I was pretty excited to try a new spray gun upgrade I added to my gravity feed HVLP gun.  I upgraded to the 3M PPS cup system which makes spraying consistency, paint utilization and clean-up a TON easier.  The biggest plus I find with the 3M system is that I can now paint with the gun in any position (even upside down!) and never miss a beat.  When clean-up time comes around, you pop the liner and cap out of the cup and toss it in the trash.  Then a little wash of the gun head with reducer and you are pretty much ready to go again.  The cost savings in reducer alone will pay for this system very quickly even though the liners and caps are kind of pricey for what they are.  At this point, it doesn’t matter to me one bit as I LOVE this system and will be purchasing the small and medium sized cups for the future as well.
With my new painting weapon in hand and a fresh mix of PPG DP40LF primer in the cup, I laid down two medium wet coats of primer on the entire axle tunnel and bottom trunk floor with about a 20-minute flash time between coats.  Then, I cleaned up what little mess there was, removed the masking very carefully and then shut off the lights and left the primer to cure overnight undisturbed.  The next day I was thrilled with how everything looked and it was quite inspiring to see the entire bottom of the car in one color and looking mighty solid. 

Next on the agenda is to make the small repairs at the front of each rear wheel opening, and a tiny repair to the right rear lower window opening flange, which will mark the completion of all of the rust repairs required on the car!  Whooooohoooo!  Any rust left to address is simple surface rust on the interior surfaces of the body bracing where no factory primer was ever applied.  This will be an interesting application for my trusted chelation rust removal techniques and should work very well.  More to come!
Passenger side rear subframe cleaned up nicely after sand blasting.

Driver side subframe was also in good shape after sand blasting.

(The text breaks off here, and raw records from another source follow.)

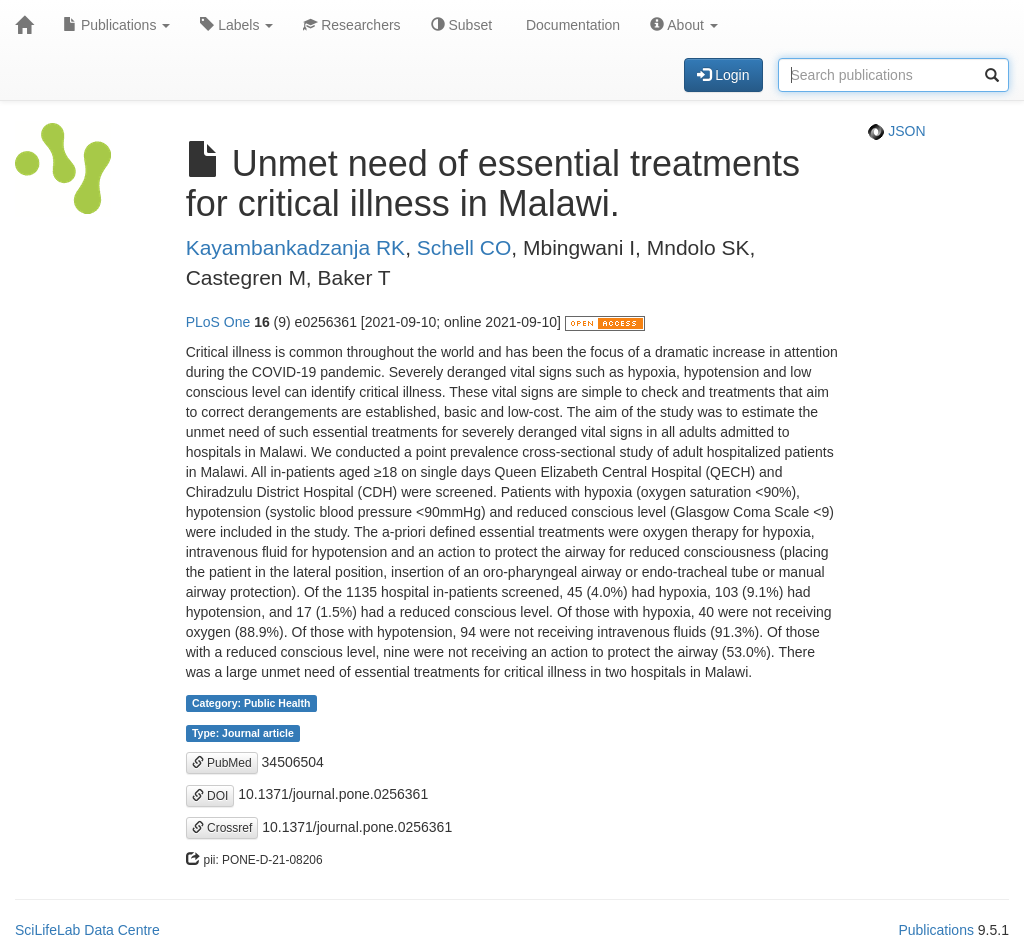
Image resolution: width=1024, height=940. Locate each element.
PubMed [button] (222, 763)
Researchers (351, 25)
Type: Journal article (243, 733)
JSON (896, 131)
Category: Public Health (251, 703)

I am very happy with the decision to make the new rotisserie mounts that use the rear leaf spring shackle bushing locations as mounts.  This allowed me to blast the entire area surrounding these mounts without a problem.  Should make priming and painting far easier as well.

Here you can see the joint line that I blasted nice and clean before going forward with filling.  I am very happy with how this repair turned out, especially given the amount of rework that was required to get the trunk floor patch panel to even come close to fitting!

After a good going-over with my 2" angle grinder and some 60-grit discs, the axle tunnel was ready for the base coat of All Metal filler.

All Metal filler is awesome stuff indeed.  It is very tough (and therefore tough to sand) but is has excellent mechanical properties and behaves much like lead body solder when finishing.  I love this as a base filler where patch panel repairs are made.

I sanded the All Metal filler with my D/A sander with 80 grit paper to give the next layer(s) of filler good "tooth" to adhere to.

Here is a look at the first coat of Rage filler after it has been knocked down while soft with a cheese grater file.

After hand sanding with long sanding blocks, the first coat of filler is ready to be tacked off and a second coat applied.

The second coat of Rage filler is less extensive and far thinner than the first.  Here, it has been grated down and will be left to fully cure.

And there it is.  Though the different colors of filler make this area look rather lumpy, the actual surface is quite smooth.

One detail I had to add before primer is the grommet hole required for the fuel sending unit wire to pass through into the trunk.

With everything cleaned and tacked off, I masked off the trunk area I didn't want primed yet and started mixing up the DP40LF primer.

The first medium-wet coat of primer is on and after a 20 minute flash time, the second can be applied.

The second medium-wet coat of primer is on and looking great!

Here's a look down the driver side rear subframe rail.  Soooo much nicer than where we started!

A look at the passenger side rear subframe and trunk floor.  Nice!